- Teks Bacaan -
————
Apa Pesan Ancaman AS akan Mengirim Rudal Tomahawk ke Ukraina?
https://parstoday.ir/id/news/world-i178270-apa_pesan_ancaman_as_akan_mengirim_rudal_tomahawk_ke_ukraina
Pengumuman kemungkinan pengiriman rudal jarak jauh Tomahawk oleh Amerika Serikat ke Ukraina menandai babak baru dalam tekanan Washington terhadap Moskow.
(last modified 2025-11-30T07:49:40+00:00 )
Okt 14, 2025 13:08 Asia/Jakarta
  • Apa Pesan Ancaman AS akan Mengirim Rudal Tomahawk ke Ukraina?

Pengumuman kemungkinan pengiriman rudal jarak jauh Tomahawk oleh Amerika Serikat ke Ukraina menandai babak baru dalam tekanan Washington terhadap Moskow.

Tehran, Pars Today- Donald Trump, dengan pernyataan bernada ancaman terhadap Rusia, kembali ke pendekatan khasnya: menggabungkan tekanan, ancaman, dan negosiasi — strategi yang bisa mengubah arah krisis Ukraina sekaligus keseimbangan kekuatan global.

Trump menyatakan bahwa AS “mungkin perlu” mengirim rudal Tomahawk ke Ukraina. Menurutnya, langkah ini adalah bagian dari strategi menekan Moskow agar membuka ruang bagi perundingan baru.“Mungkin saya perlu berbicara dengan Putin soal Tomahawk. Apakah dia benar-benar ingin rudal-rudal itu datang ke arahnya? Saya rasa tidak,” ujar Trump — pernyataan yang segera menjadi tajuk utama media besar dunia.
————
- Bahan Hasil Ekstraksi -
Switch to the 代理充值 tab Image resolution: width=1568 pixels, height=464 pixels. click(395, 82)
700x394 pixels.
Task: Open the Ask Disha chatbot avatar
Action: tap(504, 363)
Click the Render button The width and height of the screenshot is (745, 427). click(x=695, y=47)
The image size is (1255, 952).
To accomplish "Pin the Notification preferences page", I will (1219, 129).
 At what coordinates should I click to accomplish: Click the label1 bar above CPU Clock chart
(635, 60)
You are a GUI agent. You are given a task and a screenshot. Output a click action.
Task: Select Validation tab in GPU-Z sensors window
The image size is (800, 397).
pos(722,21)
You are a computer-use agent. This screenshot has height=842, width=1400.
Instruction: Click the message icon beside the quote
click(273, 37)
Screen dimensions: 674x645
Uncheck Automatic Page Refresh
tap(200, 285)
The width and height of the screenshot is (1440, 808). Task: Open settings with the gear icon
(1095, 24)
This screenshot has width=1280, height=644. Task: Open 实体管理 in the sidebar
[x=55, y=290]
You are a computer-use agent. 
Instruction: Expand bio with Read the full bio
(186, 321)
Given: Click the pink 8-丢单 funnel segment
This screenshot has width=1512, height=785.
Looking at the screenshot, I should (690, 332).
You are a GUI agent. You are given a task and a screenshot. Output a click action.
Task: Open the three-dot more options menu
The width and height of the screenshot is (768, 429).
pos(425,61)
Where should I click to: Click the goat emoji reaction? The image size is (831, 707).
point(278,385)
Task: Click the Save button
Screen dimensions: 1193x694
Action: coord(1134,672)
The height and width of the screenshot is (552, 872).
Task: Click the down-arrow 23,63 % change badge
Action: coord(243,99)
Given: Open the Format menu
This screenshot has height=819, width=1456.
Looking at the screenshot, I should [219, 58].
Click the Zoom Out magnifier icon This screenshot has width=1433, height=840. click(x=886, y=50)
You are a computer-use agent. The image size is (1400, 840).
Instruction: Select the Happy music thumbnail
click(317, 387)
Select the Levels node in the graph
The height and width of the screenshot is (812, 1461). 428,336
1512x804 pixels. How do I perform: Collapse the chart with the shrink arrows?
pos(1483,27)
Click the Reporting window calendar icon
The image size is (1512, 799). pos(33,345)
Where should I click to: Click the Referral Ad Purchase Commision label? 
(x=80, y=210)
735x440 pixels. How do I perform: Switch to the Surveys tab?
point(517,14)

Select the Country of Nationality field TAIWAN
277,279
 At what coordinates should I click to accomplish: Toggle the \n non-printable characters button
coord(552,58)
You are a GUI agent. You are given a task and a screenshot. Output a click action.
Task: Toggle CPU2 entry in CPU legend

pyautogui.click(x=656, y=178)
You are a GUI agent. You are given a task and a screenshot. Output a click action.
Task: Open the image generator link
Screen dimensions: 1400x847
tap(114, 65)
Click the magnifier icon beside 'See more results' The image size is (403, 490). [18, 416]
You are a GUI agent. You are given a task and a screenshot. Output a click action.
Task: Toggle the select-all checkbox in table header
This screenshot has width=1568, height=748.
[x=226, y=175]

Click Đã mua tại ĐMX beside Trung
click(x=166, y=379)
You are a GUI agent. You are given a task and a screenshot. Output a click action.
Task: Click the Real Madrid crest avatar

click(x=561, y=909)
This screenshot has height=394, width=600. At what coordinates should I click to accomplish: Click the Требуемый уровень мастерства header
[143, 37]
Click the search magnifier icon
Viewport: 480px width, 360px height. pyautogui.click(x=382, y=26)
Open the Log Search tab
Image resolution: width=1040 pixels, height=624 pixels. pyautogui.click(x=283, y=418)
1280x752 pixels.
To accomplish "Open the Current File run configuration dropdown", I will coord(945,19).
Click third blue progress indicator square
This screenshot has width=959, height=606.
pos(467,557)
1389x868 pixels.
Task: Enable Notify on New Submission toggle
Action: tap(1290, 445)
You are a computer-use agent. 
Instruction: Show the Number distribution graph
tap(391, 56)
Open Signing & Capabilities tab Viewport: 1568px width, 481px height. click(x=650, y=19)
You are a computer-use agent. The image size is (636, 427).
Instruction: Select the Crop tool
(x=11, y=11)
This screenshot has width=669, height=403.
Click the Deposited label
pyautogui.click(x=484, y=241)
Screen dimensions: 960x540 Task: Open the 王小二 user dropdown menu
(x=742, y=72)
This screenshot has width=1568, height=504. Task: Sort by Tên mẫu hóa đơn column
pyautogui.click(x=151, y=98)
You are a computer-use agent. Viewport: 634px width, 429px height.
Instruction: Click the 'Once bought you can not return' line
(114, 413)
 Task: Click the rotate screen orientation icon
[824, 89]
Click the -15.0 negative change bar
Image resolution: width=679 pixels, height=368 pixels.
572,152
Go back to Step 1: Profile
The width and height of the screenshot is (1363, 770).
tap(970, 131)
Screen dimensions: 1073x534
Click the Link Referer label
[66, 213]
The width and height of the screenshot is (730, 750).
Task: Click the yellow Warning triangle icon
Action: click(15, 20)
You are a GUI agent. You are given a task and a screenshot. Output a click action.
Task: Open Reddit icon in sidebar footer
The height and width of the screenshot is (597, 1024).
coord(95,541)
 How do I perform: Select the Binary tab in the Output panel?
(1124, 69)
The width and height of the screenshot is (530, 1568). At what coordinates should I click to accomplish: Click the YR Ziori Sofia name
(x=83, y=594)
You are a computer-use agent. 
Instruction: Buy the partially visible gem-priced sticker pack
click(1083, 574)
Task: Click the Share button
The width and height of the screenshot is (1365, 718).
————
- Soal Latihan -
Ketik ulang seluruh bagian teks tentang rudal Tomahawk, mulai dari "(last modified 2025-11-30T07:49:40+00:00" hingga ke "keseimbangan kekuatan global.".

- Jawaban Tertulis -
(last modified 2025-11-30T07:49:40+00:00 )
Okt 14, 2025 13:08 Asia/Jakarta
  • Apa Pesan Ancaman AS akan Mengirim Rudal Tomahawk ke Ukraina?

Pengumuman kemungkinan pengiriman rudal jarak jauh Tomahawk oleh Amerika Serikat ke Ukraina menandai babak baru dalam tekanan Washington terhadap Moskow.

Tehran, Pars Today- Donald Trump, dengan pernyataan bernada ancaman terhadap Rusia, kembali ke pendekatan khasnya: menggabungkan tekanan, ancaman, dan negosiasi — strategi yang bisa mengubah arah krisis Ukraina sekaligus keseimbangan kekuatan global.